Provided data START
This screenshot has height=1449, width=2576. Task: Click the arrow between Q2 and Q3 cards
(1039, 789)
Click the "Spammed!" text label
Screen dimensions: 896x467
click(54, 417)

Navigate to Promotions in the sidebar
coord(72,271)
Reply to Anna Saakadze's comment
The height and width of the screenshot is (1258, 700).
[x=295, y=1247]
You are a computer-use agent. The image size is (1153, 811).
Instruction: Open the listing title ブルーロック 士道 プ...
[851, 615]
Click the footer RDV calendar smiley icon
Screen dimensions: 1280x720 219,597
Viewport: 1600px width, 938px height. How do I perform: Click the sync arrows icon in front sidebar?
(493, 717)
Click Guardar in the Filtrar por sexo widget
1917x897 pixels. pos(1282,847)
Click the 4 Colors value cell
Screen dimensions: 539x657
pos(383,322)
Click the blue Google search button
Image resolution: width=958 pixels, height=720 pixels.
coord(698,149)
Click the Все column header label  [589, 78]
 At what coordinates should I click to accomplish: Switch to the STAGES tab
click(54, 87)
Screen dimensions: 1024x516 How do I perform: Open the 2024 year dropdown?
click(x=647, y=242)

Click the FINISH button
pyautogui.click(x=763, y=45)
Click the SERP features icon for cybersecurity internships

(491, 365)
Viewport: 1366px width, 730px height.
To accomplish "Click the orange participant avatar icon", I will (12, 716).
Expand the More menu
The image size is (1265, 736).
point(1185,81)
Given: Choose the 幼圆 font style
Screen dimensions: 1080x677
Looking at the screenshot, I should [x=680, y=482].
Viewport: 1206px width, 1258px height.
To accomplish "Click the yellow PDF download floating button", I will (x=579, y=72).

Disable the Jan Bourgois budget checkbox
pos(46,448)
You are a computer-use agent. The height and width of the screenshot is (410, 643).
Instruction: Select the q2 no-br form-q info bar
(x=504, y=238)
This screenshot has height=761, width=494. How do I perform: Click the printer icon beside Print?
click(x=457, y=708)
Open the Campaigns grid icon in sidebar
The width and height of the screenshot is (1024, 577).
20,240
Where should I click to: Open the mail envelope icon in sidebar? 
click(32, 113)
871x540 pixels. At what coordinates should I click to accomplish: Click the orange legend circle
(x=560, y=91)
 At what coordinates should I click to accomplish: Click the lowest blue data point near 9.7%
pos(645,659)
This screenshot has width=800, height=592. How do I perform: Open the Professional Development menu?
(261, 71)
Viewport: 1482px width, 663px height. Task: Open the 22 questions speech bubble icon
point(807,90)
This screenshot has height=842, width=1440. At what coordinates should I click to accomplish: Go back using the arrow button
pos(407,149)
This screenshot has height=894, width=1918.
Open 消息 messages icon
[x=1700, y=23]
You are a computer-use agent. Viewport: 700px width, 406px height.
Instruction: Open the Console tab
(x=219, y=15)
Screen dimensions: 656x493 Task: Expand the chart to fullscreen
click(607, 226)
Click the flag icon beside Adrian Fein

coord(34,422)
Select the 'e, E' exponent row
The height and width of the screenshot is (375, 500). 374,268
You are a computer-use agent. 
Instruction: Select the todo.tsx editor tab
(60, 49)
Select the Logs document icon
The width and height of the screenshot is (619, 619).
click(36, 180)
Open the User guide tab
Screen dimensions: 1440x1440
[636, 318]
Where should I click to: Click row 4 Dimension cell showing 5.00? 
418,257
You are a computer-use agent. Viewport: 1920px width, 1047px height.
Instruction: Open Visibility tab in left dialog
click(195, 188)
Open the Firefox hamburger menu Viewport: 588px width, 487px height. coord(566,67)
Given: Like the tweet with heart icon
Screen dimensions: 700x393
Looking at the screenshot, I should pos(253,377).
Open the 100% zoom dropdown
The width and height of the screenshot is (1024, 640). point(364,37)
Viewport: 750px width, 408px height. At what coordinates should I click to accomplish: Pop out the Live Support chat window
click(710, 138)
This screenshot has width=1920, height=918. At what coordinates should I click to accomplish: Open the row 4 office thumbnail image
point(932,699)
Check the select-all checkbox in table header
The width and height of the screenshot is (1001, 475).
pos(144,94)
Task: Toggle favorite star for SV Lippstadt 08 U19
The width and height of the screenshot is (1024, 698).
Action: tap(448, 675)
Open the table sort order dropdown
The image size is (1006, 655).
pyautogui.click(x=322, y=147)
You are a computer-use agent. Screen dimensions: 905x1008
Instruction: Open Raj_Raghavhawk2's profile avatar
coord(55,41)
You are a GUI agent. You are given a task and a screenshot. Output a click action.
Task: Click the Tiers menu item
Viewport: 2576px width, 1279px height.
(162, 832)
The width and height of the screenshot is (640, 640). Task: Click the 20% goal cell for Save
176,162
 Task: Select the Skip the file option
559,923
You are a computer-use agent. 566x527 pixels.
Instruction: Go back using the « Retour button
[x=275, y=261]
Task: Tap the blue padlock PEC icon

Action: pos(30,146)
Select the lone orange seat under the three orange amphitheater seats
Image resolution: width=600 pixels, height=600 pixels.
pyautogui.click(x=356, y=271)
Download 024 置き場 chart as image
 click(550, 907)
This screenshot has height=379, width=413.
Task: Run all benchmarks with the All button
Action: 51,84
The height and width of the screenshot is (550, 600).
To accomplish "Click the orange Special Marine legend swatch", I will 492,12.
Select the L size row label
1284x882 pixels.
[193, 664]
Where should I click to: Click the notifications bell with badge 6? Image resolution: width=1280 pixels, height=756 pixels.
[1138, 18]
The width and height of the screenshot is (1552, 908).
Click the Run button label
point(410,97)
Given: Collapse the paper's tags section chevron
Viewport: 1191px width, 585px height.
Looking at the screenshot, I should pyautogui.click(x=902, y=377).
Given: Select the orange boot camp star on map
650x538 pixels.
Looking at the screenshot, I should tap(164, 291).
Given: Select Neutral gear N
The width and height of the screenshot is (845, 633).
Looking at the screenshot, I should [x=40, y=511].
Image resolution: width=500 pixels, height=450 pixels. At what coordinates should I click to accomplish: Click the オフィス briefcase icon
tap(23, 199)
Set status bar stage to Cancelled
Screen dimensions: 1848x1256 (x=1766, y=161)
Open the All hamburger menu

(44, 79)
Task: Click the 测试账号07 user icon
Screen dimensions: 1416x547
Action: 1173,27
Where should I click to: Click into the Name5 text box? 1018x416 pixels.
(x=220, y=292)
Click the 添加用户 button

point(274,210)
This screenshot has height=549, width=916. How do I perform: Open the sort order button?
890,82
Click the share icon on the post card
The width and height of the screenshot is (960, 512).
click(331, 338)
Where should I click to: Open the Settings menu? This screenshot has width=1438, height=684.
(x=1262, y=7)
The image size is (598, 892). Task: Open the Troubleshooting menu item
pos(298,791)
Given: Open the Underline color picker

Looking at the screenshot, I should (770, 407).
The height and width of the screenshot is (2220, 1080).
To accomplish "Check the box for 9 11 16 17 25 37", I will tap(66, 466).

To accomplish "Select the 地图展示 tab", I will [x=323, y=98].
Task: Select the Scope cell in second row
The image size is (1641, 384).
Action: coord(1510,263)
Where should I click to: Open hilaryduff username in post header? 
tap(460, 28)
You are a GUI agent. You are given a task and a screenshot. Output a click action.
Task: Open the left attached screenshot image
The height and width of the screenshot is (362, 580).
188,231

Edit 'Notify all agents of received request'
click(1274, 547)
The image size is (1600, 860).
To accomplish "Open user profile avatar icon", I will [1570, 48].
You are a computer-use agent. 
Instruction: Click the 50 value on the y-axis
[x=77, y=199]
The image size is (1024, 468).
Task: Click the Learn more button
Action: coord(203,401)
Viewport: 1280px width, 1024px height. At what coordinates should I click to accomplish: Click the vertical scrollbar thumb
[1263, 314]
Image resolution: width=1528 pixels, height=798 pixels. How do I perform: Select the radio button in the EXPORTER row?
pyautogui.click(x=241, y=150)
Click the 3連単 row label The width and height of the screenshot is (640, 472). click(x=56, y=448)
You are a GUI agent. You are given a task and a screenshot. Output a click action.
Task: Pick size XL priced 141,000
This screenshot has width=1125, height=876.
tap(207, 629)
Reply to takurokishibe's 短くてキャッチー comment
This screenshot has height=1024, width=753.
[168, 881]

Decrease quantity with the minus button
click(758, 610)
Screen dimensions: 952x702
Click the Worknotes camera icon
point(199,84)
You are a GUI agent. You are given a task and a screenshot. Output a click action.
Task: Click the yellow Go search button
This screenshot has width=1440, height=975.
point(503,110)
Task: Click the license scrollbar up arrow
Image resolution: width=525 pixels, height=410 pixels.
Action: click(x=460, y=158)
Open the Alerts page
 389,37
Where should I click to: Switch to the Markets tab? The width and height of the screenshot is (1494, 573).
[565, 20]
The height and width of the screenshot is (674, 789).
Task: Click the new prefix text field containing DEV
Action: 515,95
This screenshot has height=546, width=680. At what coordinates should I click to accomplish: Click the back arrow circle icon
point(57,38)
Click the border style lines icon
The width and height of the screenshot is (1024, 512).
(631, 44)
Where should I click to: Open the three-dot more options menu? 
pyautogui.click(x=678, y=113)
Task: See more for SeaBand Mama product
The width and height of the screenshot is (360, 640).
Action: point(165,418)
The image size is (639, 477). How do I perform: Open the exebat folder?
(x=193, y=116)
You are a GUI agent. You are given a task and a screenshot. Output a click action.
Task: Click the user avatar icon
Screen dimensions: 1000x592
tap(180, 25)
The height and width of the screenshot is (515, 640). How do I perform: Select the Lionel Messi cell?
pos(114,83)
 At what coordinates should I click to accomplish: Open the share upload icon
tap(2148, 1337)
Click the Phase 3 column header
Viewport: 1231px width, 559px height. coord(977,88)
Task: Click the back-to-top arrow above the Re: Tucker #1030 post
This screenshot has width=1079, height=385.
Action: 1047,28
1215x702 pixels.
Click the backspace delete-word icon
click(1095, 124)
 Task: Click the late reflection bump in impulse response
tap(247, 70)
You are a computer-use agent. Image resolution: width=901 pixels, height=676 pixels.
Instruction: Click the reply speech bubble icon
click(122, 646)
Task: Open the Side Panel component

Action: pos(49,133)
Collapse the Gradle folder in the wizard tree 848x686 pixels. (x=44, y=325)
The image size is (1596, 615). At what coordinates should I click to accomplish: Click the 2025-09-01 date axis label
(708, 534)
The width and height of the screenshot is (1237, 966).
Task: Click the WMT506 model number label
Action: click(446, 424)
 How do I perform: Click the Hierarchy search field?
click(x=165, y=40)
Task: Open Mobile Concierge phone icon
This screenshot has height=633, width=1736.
Provided data END
> [To do]:
For the string "Collapse", count the lines of the entries above that include it; answer with the number only.

> [Exercise answer]:
2